We’ve all experienced a sick coworker in the office or even as students having a sick peer in our class. They show up coughing and sneezing and you think “oh wow, this is going to spread like wildfire.” Sure enough, within a day or so, other coworkers or peers come down with the same symptoms. Recently, we’ve all started pushing more for anyone who doesn’t feel well to take those sick days to avoid spreading it to others.
But germs aren’t the only things that are contagious. So are negative attitudes and feelings of frustration. These sentiments are especially contagious when the person feeling this way is the leader of an organization or team. So, leaders, how can you take care of your and your team’s mental and emotional well-being?
Self-Care Applies to Everyone
It can be challenging to maintain a positive demeanor day in and day out. We all have bad days but depending on how you address those aspects that make it ‘bad’ you can either improve the day going forward or sacrifice it altogether. As a leader, you are balancing the priorities of your team, your own wellness, and the expectations of your managers. There’s a reason that airlines tell us to put our oxygen masks on before helping those around us. If you aren’t at your best, how can you help your team be at theirs? Take those mental health days, prioritize checking in with yourself, and schedule some activities that bring you joy. These can all increase your likelihood of having positive days that you can then share with your team.
Effects of Happy Leaders
In the same way that negativity can impact employee engagement and wellbeing, the reverse is true for positivity. There is power in positivity and it can permeate a whole organization, but it needs to start somewhere.
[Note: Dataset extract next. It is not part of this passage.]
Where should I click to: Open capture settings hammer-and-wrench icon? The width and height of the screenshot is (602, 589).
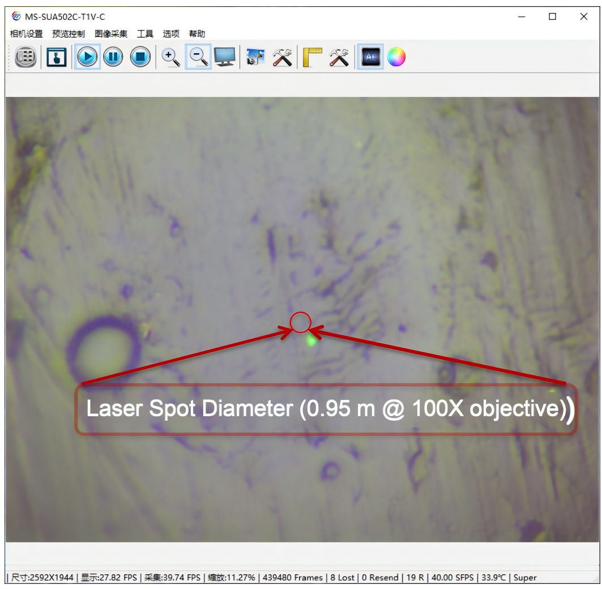pos(282,57)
We know that employees who are happier and more engaged exert 57% more effort and a lot of their happiness depends on the environment they are working in. Leaders who spread positivity, check in with teams on mental well-being, and are generally supportive can foster growth and promote happier teams. According to Associations Now, “wellness efforts succeed best when leaders demonstrate their full investment in them.”
How to Spread Happiness
- Walk the talk by creating a positive environment for your employees. Try not to let your negativity spill over onto your team. If you’re having a rough day, take care of yourself first so you can be the best version of you for your team. Speak positively to them and support them in their work whether through words of affirmation or offering help if they need it.
- Include your team in plans and decision-making. George Karseras, author of 'Build Better Teams: Creating Winning Teams in the Digital Age,' advises, “start by building cognitive trust by ensuring the team is united on why it exists, the goals it shares, and the plans required to get there.” Your team wants to know that they and the role they fill matter to you and the organization. Involving them in creating a path towards success and valuing their input is a great way to reassure them of their importance.
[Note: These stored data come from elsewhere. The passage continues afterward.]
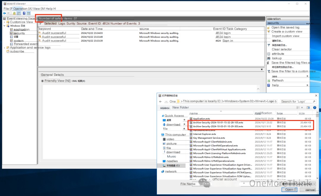This screenshot has height=196, width=321.
Task: Click the cancel button in file dialog
Action: pyautogui.click(x=310, y=189)
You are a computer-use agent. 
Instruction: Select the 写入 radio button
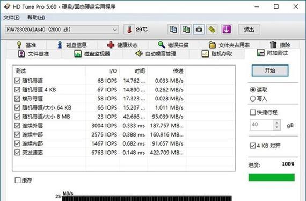(253, 99)
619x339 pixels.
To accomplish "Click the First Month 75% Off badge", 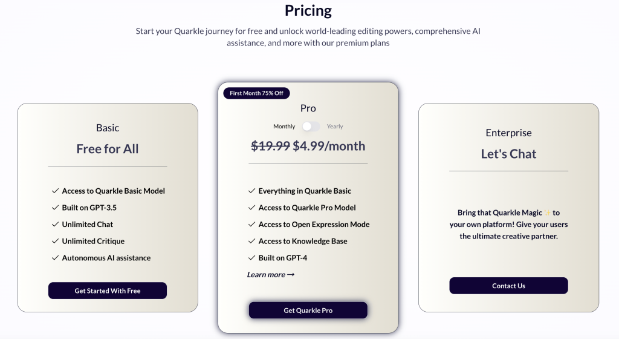I will tap(257, 93).
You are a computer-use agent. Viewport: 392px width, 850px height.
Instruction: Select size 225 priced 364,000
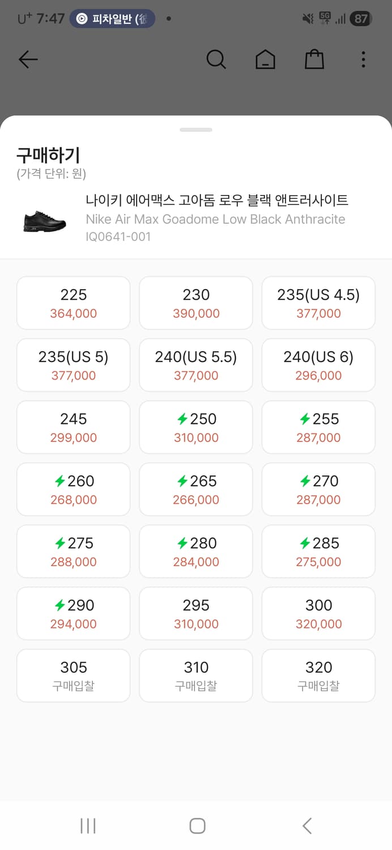tap(73, 303)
- Build individual rapport with them through formal and informal interactions. Show them that you are invested in them as individuals and not just as employees in an organization. Nic Marks, who is the creator of the Happy Planet Index, also advises leaders to have one-to-one meetings with team members at least once a month. This may seem like a lot compared to annual reviews but with time it’s become apparent that these far and few between wellness surveys aren't as indicative of employees' active committed enthusiasm.
- Surprise and recognize them for the work and effort they put in daily. Whether big or small, accomplishments deserve to be acknowledged and in doing so, you run the chance of more progress being made because they see that you notice. It can be in those one-on-one meetings that you praise them for a job well done, or take the team for lunch if they accomplish a milestone. Whatever it is, show them you are paying attention and that you appreciate them.
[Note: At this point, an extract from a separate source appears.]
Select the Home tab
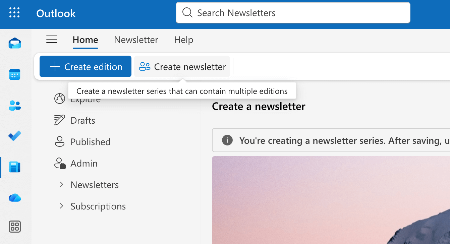Image resolution: width=450 pixels, height=244 pixels. (85, 40)
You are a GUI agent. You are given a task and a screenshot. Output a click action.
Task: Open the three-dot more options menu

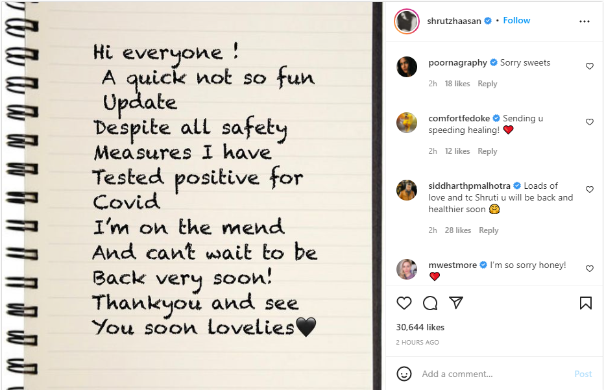tap(585, 21)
Mental Well-Being for the Whole Team
A sneeze is as contagious as a smile, and even though it sounds cliché, it’s time that we start understanding its power. Whatever position you have at an organization, you have an impact, through your work and your presence. Taking care of your mental well-being is not only important for your overall health, but also for the health of your teammates. Being a leader means being an example and showing your team that you value them and they should value themselves too.